Actualité sur la directive postale - Juin 2007

Devant l’opposition au projet de directive postale, la diplomatie de couloir a permis d’aboutir à un compromis entre le PPE, le PSE et les libéraux européens le 14 juin 2007.

C’est dans la plus totale opacité qu’une série de propositions sont sorties du chapeau du prestidigitateur Markus Ferber qui les a fait adopter par la commission des Transports du parlement le 18 juin 2007 .

Fin du secteur réservé :


La date est reportée sans conditions au 31 décembre 2010 pour les Etats Membres et jusqu’au 31 décembre 2012 pour ceux qui ont « une topographie difficile et plus particulièrement un grand nombre d’îles ».
Toujours pas de réponse aux demandes d’études complémentaires sur l’emploi et la qualité du service rendu dans l’intérêt général. La notion de pays difficiles est ridicule dans la mesure où chaque pays européen dispose de zones à « topographie difficile ».

Financement du service universel :


Rien de neuf pour remplacer la solution du financement par le monopole, dans tous les cas on aboutit à un cercle vicieux pénalisant le contribuable ou du client, voire les deux.
La compensation sous forme d’aide d’Etat finançant au plus juste le coût du service universel suppose que celui-ci soit bien évalué, les Etats Membres n’auront de cesse de le réduire, donc de d’abaisser le champ et la qualité du service universel au détriment de l’intérêt général (voir fin du tarif unique). D’autre part, mettre à contribution les opérateurs revient à faire payer le client final sur qui les entreprises reporteront immanquablement la contribution qu’elles verseront au titre du SU.

Clause de réciprocité :


Avant le 31 décembre 2012, les Etats Membres qui auront supprimé leur secteur réservé pourront refuser l’implantation d’opérateurs issus de pays qui auraient maintenu leur monopole. On imagine sans peine l’attitude de La Poste et du gouvernement Français, qui au nom d’un hypothétique retard de compétitivité à l’échelle Européenne envisageront la fin du monopole comme inéluctable.

Fin du tarif unique :


Cette proposition est maintenue, par défaut il n’y aurait plus de tarif unique pour la distribution en tous points des territoires et lorsque les Etats Membres le jugeront utile ils pourront l’appliquer, mais seulement au courrier des particuliers ou « égrené ». C’est évidemment une des pistes vers lesquelles s’orienteront les opérateurs postaux pour compenser la perte du monopole.

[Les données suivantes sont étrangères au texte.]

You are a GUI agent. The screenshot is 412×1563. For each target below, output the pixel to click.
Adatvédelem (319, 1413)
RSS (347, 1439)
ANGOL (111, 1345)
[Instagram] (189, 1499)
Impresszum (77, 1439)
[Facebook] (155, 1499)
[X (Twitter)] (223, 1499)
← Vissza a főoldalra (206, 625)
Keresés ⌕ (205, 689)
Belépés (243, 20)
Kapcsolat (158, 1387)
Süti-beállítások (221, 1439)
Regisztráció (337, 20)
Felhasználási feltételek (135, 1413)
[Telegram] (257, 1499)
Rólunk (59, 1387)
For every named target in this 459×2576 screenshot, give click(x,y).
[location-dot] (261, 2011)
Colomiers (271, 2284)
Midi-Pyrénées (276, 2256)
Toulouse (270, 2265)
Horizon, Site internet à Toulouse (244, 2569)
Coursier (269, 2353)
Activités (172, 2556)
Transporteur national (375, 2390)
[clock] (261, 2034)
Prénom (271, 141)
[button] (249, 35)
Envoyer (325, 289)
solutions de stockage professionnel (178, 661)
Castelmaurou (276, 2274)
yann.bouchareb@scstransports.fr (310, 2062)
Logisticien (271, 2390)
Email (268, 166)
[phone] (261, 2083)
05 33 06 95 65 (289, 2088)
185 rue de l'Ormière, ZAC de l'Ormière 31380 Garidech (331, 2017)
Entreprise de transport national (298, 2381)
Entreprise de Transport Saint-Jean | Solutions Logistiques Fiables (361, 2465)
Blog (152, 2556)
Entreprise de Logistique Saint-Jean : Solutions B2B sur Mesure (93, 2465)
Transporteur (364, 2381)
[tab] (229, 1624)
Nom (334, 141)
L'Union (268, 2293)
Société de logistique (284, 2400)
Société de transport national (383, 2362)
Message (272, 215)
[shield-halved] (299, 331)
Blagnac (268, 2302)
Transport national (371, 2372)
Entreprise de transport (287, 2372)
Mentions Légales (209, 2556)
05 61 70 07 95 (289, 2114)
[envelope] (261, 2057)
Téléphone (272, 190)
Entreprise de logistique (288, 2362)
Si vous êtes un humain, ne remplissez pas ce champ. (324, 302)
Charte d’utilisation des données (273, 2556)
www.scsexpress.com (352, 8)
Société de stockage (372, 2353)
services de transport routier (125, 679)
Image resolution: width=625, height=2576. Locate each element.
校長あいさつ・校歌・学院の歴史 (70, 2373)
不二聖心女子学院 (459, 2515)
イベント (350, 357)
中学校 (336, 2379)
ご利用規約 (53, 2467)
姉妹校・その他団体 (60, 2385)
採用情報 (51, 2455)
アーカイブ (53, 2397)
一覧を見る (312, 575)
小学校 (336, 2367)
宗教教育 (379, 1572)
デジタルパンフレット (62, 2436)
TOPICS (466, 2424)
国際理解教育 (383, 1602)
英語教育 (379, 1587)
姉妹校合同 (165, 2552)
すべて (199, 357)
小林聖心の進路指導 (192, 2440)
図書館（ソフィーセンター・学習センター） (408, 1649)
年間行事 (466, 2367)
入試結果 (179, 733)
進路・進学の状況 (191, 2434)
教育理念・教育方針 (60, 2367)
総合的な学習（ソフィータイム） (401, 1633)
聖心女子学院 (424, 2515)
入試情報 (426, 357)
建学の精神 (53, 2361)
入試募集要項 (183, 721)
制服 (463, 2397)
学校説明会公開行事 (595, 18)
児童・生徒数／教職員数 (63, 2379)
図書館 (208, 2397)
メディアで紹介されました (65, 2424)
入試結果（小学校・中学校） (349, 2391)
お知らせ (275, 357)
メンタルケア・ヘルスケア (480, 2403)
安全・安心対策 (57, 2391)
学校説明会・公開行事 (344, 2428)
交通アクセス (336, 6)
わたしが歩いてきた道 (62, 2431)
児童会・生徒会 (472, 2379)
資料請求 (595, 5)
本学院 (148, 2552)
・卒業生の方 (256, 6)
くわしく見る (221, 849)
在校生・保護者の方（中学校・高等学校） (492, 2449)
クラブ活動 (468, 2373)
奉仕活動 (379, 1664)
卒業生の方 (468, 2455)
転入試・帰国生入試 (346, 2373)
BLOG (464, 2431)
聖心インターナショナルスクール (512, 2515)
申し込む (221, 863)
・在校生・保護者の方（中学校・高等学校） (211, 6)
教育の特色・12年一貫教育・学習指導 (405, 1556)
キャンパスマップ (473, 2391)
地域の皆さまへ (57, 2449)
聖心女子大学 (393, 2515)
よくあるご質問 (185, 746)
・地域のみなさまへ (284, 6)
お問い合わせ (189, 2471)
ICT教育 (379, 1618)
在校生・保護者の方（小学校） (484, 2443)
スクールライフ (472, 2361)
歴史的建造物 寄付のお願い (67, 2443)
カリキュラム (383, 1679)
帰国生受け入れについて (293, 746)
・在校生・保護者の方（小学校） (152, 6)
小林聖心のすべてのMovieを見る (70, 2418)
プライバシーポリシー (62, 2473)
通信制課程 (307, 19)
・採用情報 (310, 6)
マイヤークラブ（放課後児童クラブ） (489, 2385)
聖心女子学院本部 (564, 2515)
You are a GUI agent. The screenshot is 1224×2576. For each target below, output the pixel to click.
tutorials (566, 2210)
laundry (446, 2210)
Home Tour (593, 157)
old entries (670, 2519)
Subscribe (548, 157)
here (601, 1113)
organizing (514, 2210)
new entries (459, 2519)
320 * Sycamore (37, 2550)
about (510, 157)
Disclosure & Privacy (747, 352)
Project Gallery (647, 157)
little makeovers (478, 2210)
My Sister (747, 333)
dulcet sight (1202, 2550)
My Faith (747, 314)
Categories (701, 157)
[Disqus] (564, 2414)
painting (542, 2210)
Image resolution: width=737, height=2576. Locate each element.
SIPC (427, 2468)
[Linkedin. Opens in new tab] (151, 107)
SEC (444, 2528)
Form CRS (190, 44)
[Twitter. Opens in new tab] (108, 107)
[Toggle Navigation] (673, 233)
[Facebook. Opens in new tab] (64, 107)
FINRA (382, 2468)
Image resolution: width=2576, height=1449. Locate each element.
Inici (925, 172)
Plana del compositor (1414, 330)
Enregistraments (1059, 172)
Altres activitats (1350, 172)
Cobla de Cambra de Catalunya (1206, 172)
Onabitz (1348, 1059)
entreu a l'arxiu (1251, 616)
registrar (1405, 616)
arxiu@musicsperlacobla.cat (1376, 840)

Rappelons les conséquences d’une dé-péréquation tarifaire :

- Les grands émetteurs de courrier en se concentrant vers les zones moins chères à distribuer feront des choix qui créeront de véritables déserts postaux. Alors même que les banques (Banque Postale en tête) réfléchissent aux moyens de limiter l’émission de relevés de comptes, c’est précisément les destinataires les plus isolés qui seront lésés : moins de courrier, accès limité aux nouvelles technologies de l’information, c’est la double peine.
- Autre conséquence, supprimer le tarif unique jouera automatiquement sur les volumes, les industriels n’ont que faire de la péréquation et les économies faites en se concentrant vers les zones moins chères à desservir n’iront pas systématiquement financer les envois vers les zones chères.
- Les opérateurs publics autorisés à faire payer à la distance se comporteront naturellement en prédateurs comme ils l’ont fait depuis 15 ans aux quatre coins de l’Europe dans tous les services en réseau. Ils pratiqueront des tarifs si bas qu’aucun concurrent entrant ne pourra s’aligner, autant pour les forces du marché !

Sur l’emploi :


La commission des transports a expressément signalé que la directive n’affecte pas les termes et les conditions de travail dont le temps de travail, l’hygiène et la sécurité, le travail temporaire, la négociation collective et le droit de grève.
Encore heureux ! On nous refait le vieux coup des concessions sur des éléments acquis depuis longtemps. Aucun progrès donc par rapport à la situation existante quoi rappelons le a détruit plus de 300 000 emplois depuis 15 ans.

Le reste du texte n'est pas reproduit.